Derivation of real Hilbert space structure from operational axioms

Representation of elements as operators over complex Hilbert space in finite dimensions

Reconciliation of nonlocality holism with local observation reductionism

Abstract

In the present paper I show how it is possible to derive the Hilbert space formulation of Quantum Mechanics from a comprehensive definition of "physical experiment" and assuming "experimental accessibility and simplicity" as specified by five simple Postulates.

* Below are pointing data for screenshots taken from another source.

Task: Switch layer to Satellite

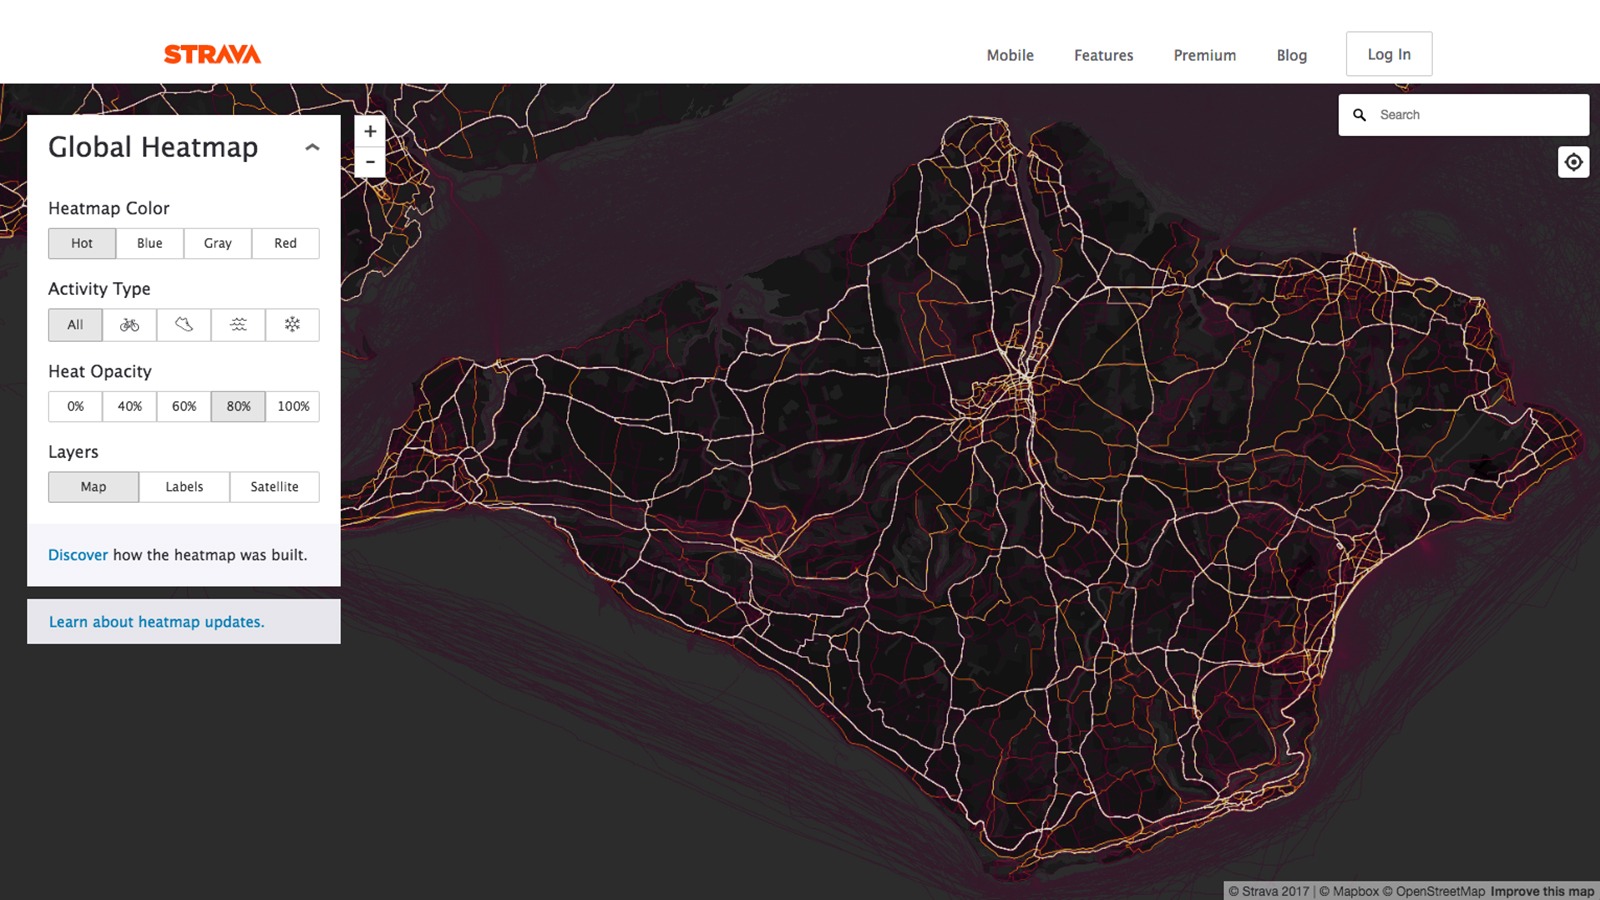Action: [x=275, y=487]
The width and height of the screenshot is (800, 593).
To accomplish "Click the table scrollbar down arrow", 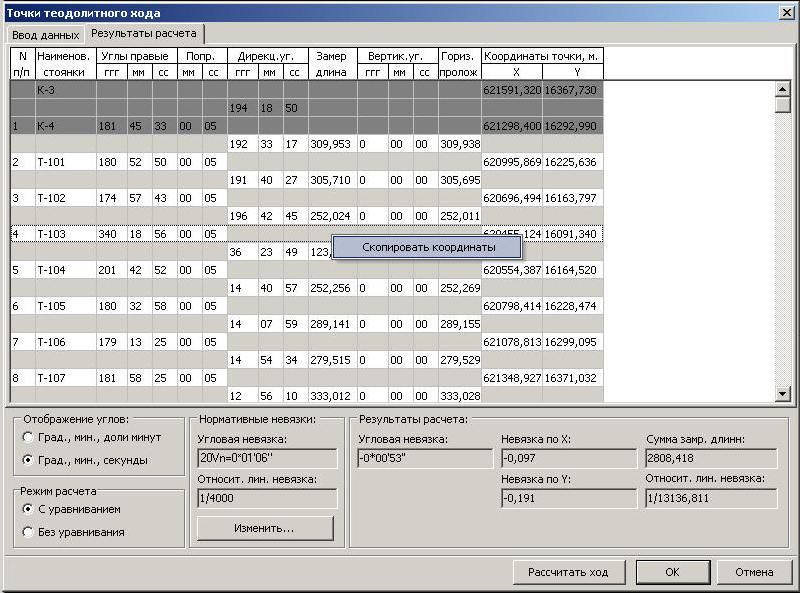I will point(783,395).
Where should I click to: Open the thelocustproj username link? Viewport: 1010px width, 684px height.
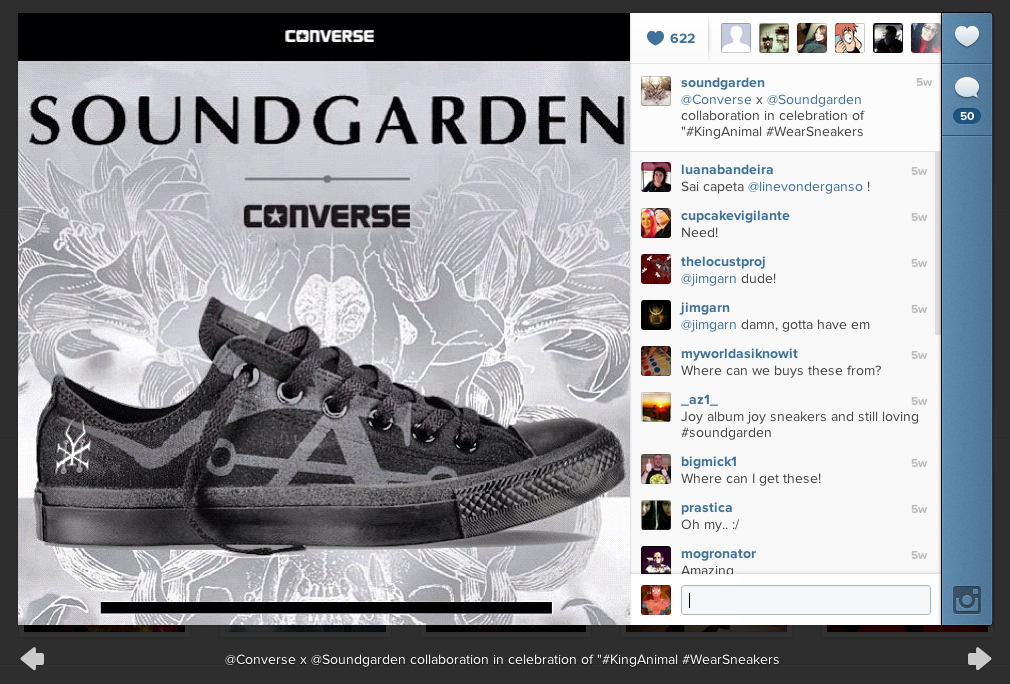[x=723, y=261]
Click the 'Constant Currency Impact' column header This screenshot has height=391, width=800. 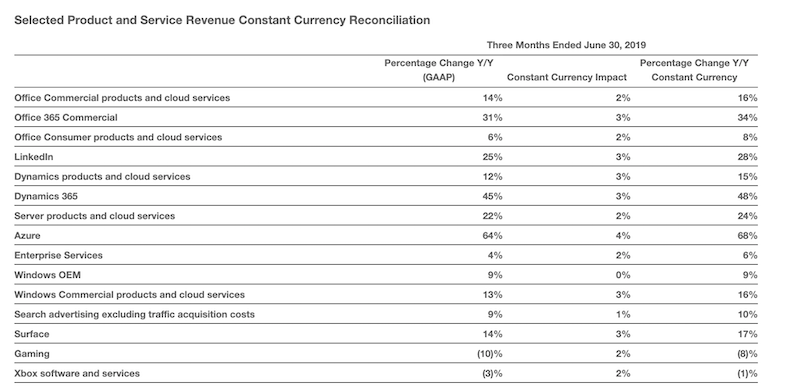pos(566,77)
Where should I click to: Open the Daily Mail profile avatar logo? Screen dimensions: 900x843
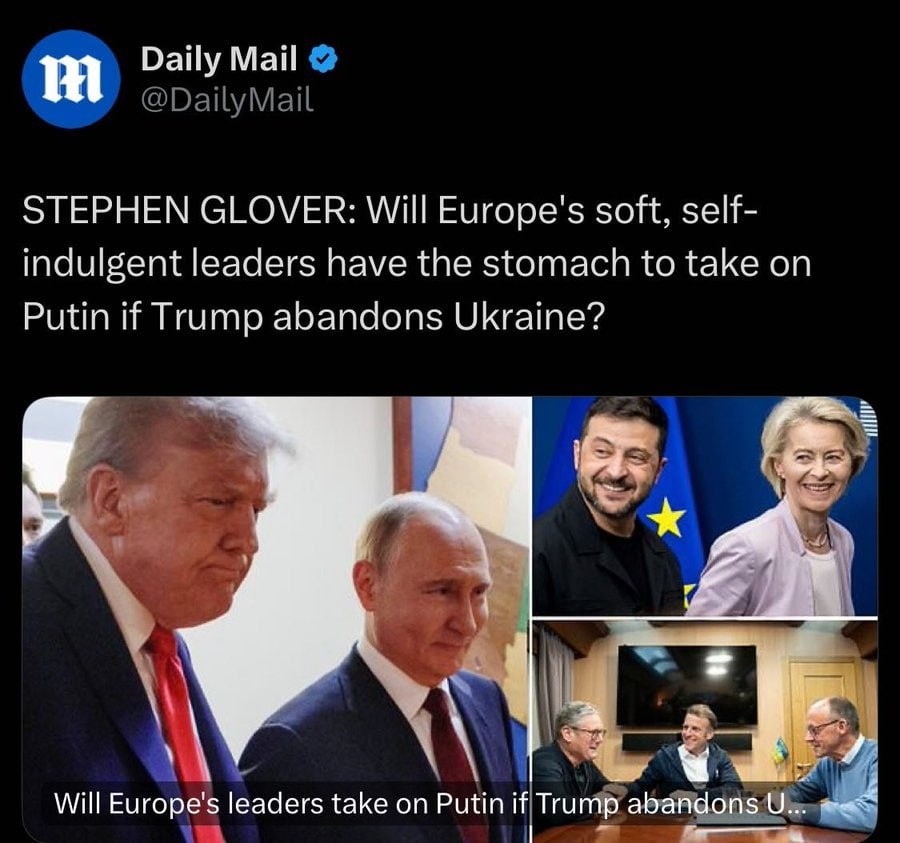click(x=71, y=79)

This accomplishes the program presented in form of conjectures in the previous paper quant-ph/0506034. Pivotal roles are played by the "local observability principle", which reconciles the holism of nonlocality with the reductionism of local observation, and by the postulated existence of "informationally complete observables" and of a "symmetric faithful state". This last notion allows one to introduce an operational definition for the real version of the "adjoint"--i. e. the transposition--from which one can derive a real Hilbert-space structure via either the Mackey-Kakutani or the Gelfand-Naimark-Segal constructions. Here I analyze in detail only the Gelfand-Naimark-Segal construction, which leads to a real Hilbert space structure analogous to that of (classes of generally unbounded) selfadjoint operators in Quantum Mechanics. For finite dimensions, general dimensionality theorems that can be derived from a local observability principle, allow us to represent the elements of the real Hilbert space as operators over an underlying complex Hilbert space (see, however, a still open problem at the end of the paper). The route for the present operational axiomatization was suggested by novel ideas originated from Quantum Tomography.